Production of [211At]NaAt solution under GMP compliance for investigator-initiated clinical trial

Abstract Background The alpha emitter astatine-211 ( 211 At) is garnering attention as a novel targeted alpha therapy for patients with refractory thyroid cancer resistant to conventional therapy using beta emitter radioiodine ( 131 I). Herein, we aimed to establish a robust method for the manufacturing and quality control of [ 211 At]NaAt solution for intravenous administration under the good manufacturing practice guidelines for investigational products to conduct an investigator-initiated clinical trial. Results 211 At was separated and purified via dry distillation using irradiated Bi plates containing 211 At obtained by the nuclear reaction of 209 Bi( 4 He, 2n) 211 At. After purification, the 211 At trapped in the cold trap was collected in a reaction vessel using 15 mL recovery solution (1% ascorbic acid and 2.3% sodium hydrogen carbonate). After stirring the 211 At solution for 1 h inside a closed system, the reaction solution was passed through a sterile 0.22 μm filter placed in a Grade A controlled area and collected in a product vial to prepare the [ 211 At]NaAt solution. According to the 3-lot tests, decay collected radioactivity and radiochemical yield of [ 211 At]NaAt were 78.8 ± 6.0 MBq and 40 ± 3%, respectively.
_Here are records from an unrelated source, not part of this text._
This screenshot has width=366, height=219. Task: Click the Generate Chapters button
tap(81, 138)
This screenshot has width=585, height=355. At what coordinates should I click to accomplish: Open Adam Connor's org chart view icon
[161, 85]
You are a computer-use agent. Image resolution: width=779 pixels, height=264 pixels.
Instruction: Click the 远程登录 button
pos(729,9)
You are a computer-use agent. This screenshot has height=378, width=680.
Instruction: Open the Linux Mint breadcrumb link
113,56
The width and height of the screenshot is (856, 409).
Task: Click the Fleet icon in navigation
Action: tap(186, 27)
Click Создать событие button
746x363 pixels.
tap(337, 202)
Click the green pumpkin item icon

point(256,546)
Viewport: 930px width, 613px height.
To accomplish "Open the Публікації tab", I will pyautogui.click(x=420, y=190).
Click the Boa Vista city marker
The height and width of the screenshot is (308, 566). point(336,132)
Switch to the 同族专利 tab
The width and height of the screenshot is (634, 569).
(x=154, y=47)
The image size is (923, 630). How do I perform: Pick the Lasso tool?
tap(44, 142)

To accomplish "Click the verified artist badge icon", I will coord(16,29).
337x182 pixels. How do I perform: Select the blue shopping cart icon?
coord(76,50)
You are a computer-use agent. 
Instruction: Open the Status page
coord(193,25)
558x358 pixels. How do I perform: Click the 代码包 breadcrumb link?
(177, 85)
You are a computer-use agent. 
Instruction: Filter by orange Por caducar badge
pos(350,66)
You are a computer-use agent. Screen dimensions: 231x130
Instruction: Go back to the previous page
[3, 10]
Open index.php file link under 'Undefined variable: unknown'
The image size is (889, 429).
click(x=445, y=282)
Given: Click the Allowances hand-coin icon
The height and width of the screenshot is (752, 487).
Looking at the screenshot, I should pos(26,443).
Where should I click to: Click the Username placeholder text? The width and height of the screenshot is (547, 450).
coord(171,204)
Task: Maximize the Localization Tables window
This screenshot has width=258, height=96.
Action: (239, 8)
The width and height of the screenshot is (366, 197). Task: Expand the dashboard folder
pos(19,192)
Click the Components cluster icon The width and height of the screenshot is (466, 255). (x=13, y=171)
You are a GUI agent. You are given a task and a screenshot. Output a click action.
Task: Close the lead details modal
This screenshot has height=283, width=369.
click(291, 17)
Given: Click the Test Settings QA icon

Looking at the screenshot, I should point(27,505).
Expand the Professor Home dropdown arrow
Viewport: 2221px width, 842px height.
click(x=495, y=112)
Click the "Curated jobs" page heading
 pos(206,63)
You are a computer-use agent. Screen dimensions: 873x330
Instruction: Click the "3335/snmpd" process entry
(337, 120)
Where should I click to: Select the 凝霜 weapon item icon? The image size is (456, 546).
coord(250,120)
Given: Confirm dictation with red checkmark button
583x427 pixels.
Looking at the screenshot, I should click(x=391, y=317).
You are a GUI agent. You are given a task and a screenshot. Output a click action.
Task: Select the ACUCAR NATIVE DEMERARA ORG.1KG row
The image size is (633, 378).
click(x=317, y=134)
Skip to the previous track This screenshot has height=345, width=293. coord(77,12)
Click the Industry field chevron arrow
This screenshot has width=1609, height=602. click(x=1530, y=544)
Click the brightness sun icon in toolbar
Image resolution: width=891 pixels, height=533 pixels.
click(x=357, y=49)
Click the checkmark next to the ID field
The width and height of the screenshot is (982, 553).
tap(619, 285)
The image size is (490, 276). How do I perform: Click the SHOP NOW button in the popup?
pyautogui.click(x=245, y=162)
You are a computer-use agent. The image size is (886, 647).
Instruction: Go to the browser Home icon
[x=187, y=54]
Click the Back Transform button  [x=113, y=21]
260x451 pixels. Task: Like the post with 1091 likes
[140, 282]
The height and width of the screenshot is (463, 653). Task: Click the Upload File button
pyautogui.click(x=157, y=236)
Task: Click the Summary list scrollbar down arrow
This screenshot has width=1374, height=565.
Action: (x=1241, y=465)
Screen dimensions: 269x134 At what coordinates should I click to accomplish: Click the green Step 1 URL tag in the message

The radiochemical purity of [ 211 At]At − obtained via ion-pair chromatography at the end of synthesis (EOS) was 97 ± 1%, and remained > 96% 6 h after EOS; it was detected at a retention time (RT) 3.2–3.3 min + RT of I − . LC-MS analysis indicated that this principal peak corresponded with an astatide ion (m/z = 210.988046). In gamma-ray spectrometry, the 211 At-related peaks were identified (X-ray: 76.9, 79.3, 89.3, 89.8, and 92.3 keV; γ-ray: 569.7 and 687.0 keV), whereas the peak at 245.31 keV derived from 210 At was not detected during the 22 h continuous measurement. The target material, Bi, was below the 9 ng/mL detection limit in all lots of the finished product. The pH of the [ 211 At]NaAt solution was 7.9–8.6; the concentration of ascorbic acid was 9–10 mg/mL. Other quality control tests, including endotoxin and sterility tests, confirmed that the [ 211 At]NaAt solution met all quality standards. Conclusions We successfully established a stable method of [ 211 At]NaAt solution that can be administered to humans intravenously as an investigational product.